By: Marc Bardack and Matthew Grattan
In December 2015, President Obama signed The Fixing America’s Surface Transportation Act, a law allowing motor carriers to test a driver’s hair follicles during pre-employment and random drug screens. Although some companies, including J.B. Hunt and Schneider National, already test their drivers using this method, DOT regulations currently require these tests to be used in conjunction with traditional urine samples. Under the new law, motor carriers who choose to use hair follicles for drug testing must do so in accordance with scientific and technical guidelines issued by the Department of Health and Human Services.
Supporters of the law, including the American Trucking Association, note that hair follicle testing provides a more accurate analysis than traditional methods, preventing impaired drivers who could potentially pass a urine test from continuing to operate a commercial vehicle. Hair follicle testing is also able to detect drug use over a 90-day period compared with only a 2-3 day period for urine tests and is purportedly better at revealing chronic or multiple drug use.
Groups opposing the law, including the AFL-CIO and several smaller carriers, say hair follicle testing can produce “false positive” results, leading to the potential elimination of drivers in an industry already struggling to attract and retain drivers. With hair follicle testing, a driver can test positive based on exposure to drugs rather than ingestion. Additionally, because the tests alert to very low concentrations, even some over-the-counter medications can mimic illegal drugs.
There is also a racial component to hair follicle testing. Some studies have shown that darker and more porous hair retains drugs at greater rates than lighter hair. This could lead to more positive test results for African-American than Caucasians, exposing motor carriers to claims of racial bias.

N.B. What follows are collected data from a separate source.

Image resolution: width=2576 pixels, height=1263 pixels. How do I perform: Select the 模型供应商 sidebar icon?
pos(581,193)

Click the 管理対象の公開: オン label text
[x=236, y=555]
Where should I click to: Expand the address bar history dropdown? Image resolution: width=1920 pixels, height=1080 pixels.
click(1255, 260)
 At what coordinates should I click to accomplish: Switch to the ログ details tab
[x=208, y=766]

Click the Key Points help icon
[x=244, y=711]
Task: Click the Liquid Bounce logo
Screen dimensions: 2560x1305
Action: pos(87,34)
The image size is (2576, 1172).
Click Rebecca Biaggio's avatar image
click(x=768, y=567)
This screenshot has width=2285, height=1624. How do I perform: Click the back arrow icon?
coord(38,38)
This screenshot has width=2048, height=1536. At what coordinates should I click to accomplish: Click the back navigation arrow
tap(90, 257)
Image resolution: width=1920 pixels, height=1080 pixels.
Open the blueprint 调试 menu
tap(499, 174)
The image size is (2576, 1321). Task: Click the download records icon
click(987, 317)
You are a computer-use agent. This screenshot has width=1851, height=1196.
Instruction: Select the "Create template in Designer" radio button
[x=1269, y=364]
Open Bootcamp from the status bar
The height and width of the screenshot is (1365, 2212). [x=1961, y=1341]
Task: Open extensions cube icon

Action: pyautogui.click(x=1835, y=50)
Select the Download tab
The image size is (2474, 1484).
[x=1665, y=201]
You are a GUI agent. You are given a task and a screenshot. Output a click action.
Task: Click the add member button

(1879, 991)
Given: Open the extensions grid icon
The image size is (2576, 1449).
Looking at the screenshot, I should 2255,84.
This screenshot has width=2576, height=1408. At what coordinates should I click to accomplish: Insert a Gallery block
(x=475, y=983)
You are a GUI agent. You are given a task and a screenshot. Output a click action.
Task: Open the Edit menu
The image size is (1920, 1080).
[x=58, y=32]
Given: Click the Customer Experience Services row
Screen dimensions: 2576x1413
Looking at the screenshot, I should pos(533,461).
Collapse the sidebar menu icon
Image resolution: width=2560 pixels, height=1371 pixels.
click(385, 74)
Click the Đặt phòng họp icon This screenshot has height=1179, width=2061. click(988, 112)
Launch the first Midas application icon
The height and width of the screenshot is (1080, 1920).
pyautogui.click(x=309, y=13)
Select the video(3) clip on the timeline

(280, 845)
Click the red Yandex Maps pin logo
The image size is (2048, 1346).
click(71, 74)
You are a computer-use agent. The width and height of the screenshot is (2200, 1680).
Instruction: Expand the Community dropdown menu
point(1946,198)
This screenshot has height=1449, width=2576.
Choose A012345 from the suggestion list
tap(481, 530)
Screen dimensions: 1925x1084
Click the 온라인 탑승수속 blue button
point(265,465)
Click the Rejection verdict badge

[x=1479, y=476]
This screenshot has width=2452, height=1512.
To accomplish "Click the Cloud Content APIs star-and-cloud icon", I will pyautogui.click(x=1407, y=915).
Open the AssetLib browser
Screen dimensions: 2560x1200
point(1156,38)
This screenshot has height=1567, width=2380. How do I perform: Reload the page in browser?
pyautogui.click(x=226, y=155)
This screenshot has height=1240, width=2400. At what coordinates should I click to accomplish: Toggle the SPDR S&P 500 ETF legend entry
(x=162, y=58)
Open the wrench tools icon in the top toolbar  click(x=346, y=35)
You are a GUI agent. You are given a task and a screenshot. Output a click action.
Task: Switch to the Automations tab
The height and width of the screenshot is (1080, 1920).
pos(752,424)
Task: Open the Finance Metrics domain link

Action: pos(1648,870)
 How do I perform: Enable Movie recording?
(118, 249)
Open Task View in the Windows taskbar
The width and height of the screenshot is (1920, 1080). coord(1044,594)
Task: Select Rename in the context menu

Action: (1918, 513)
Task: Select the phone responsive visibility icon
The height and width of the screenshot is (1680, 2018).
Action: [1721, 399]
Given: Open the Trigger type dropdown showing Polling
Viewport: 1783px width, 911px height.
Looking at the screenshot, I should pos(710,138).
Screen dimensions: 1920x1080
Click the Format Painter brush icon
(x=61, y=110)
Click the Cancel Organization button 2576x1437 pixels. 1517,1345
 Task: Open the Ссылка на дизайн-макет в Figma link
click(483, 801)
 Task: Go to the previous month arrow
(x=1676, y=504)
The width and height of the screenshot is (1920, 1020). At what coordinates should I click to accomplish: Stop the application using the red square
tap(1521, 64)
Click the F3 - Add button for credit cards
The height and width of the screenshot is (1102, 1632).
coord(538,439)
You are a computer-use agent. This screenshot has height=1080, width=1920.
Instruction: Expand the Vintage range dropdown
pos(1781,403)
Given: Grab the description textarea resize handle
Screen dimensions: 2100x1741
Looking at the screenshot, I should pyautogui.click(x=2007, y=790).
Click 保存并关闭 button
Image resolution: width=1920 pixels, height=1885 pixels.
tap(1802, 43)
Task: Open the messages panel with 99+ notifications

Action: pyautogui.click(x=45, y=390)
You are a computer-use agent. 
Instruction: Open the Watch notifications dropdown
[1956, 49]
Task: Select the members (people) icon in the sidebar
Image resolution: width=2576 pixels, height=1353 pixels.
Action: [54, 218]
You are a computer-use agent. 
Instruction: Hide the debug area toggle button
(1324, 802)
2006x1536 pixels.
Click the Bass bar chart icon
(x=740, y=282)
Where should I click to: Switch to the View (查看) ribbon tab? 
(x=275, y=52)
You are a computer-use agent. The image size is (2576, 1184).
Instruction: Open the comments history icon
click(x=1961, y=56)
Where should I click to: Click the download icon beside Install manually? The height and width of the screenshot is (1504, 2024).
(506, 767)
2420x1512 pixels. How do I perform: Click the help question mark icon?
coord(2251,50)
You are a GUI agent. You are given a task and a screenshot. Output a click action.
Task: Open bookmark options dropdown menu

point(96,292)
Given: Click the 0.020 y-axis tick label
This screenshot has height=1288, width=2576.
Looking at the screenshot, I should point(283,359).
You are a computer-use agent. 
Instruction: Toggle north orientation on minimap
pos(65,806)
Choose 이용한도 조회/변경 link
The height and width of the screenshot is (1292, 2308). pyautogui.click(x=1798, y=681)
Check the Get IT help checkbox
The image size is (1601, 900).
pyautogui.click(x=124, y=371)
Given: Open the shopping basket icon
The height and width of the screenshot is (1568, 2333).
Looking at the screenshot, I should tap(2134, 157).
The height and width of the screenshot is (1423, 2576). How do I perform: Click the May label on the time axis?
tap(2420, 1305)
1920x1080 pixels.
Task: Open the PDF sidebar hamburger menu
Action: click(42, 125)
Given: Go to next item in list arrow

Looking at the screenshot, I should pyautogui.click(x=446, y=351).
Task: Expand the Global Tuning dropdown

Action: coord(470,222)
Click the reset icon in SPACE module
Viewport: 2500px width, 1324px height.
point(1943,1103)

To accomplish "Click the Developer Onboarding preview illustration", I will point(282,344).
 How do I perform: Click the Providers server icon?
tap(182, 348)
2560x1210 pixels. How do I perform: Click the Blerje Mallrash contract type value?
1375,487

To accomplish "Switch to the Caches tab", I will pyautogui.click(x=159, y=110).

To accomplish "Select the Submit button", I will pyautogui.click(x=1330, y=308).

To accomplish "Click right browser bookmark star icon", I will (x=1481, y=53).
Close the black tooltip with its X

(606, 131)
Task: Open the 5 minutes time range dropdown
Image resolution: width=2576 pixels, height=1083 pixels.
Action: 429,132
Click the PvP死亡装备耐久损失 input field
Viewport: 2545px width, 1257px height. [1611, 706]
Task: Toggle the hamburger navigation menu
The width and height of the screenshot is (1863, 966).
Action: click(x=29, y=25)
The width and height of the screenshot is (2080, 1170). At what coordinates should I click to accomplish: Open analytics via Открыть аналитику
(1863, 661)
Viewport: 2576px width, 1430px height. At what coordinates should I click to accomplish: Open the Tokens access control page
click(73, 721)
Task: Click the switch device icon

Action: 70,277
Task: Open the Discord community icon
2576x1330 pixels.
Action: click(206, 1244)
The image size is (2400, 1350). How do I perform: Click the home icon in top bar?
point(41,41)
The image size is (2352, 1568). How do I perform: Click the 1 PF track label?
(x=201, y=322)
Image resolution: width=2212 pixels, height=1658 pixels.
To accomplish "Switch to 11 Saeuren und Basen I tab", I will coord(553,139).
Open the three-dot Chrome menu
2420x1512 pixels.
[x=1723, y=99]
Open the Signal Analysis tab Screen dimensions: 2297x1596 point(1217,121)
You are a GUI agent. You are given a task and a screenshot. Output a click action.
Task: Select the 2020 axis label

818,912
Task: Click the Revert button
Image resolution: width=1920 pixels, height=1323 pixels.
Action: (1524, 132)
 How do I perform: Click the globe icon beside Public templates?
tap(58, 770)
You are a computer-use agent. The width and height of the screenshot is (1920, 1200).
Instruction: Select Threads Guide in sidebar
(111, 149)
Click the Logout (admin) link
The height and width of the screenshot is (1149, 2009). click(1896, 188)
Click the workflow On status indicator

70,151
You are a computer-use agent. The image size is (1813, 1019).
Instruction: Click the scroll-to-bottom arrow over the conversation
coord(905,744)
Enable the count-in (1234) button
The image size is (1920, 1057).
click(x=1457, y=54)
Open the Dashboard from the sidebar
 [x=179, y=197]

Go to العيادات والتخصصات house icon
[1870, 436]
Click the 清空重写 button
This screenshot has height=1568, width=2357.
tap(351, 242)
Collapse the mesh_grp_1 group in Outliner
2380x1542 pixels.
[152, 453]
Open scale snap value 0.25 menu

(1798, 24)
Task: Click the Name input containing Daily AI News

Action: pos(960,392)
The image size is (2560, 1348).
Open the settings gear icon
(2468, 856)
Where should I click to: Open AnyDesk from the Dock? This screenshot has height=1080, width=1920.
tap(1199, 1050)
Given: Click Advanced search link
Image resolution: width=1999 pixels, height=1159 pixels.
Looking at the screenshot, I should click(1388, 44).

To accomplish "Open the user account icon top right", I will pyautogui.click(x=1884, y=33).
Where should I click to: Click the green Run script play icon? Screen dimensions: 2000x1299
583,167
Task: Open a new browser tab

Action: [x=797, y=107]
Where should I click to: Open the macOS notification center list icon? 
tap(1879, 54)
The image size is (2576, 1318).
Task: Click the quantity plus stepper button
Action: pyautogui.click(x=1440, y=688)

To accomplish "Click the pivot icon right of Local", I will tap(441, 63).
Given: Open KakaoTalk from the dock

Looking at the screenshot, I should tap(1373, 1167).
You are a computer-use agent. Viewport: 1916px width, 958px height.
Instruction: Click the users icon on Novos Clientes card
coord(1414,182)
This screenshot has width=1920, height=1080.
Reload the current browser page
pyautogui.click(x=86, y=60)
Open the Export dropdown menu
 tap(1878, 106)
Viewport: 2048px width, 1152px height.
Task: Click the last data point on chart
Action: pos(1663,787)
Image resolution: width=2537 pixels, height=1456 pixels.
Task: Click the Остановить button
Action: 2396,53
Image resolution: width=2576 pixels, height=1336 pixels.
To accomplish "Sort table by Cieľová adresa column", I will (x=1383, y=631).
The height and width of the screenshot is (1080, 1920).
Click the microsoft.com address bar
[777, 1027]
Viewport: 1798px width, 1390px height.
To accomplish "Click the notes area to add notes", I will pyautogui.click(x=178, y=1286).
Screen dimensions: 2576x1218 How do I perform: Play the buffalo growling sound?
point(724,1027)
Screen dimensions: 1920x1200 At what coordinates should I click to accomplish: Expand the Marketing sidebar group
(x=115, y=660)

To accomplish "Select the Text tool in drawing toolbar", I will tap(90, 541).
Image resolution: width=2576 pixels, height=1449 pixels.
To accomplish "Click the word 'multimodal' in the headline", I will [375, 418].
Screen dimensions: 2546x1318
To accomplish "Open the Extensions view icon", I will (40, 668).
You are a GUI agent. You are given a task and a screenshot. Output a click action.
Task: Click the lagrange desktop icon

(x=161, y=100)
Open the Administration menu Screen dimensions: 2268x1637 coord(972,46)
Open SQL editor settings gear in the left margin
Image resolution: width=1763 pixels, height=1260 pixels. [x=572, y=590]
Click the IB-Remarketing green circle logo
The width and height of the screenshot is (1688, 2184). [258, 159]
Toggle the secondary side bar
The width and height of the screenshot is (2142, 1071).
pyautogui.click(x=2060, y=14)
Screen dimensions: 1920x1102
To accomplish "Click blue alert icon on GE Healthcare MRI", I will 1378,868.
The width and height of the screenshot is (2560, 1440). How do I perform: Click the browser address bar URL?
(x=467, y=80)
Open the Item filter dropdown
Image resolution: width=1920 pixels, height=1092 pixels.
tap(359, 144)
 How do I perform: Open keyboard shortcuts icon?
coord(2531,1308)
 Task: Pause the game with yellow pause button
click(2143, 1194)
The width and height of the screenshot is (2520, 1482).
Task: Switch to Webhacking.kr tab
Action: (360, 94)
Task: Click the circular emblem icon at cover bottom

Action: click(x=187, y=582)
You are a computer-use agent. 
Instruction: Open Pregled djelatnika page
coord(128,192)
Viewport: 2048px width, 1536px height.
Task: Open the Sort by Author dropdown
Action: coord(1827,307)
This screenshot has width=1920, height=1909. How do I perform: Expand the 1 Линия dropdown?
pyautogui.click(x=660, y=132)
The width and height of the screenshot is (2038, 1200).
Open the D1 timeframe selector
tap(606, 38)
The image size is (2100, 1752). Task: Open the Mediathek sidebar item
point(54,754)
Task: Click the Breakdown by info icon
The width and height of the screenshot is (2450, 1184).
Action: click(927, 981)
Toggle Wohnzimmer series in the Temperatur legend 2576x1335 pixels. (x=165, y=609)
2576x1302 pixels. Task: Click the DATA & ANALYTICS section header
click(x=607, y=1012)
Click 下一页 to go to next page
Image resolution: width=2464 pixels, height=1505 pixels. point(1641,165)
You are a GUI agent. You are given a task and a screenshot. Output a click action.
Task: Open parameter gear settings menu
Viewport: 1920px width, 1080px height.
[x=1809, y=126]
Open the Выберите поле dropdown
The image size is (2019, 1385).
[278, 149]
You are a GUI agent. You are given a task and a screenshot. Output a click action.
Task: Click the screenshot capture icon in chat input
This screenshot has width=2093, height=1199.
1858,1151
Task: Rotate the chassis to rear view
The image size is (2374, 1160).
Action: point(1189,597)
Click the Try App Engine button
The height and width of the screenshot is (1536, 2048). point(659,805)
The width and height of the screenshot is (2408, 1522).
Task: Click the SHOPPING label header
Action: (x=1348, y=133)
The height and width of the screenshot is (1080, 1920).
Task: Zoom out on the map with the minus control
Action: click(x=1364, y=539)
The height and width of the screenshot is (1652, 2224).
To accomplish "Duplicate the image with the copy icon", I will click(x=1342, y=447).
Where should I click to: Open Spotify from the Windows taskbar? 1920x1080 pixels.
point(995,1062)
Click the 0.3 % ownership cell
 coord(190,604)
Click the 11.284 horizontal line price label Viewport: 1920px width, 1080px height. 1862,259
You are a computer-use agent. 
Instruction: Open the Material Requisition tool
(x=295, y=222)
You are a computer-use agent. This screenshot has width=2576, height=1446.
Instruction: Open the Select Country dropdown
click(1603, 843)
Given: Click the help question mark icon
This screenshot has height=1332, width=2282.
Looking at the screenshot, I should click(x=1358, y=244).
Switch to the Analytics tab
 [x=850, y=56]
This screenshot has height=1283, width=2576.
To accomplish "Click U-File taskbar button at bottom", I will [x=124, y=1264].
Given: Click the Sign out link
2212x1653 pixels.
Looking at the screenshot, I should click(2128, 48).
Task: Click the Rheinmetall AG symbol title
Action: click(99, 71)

Regardless of the perceived benefits and negatives of hair follicle testing, companies planning to use this form of drug testing need to ensure their methods comply with the guidelines issued by the Department of Health and Human Services, set to be released in late 2016. They also need to adopt policies and procedures to ensure that hair tests are evaluated accurately and consistently, so as to avoid, as much as possible, false positives and the risk of racial bias.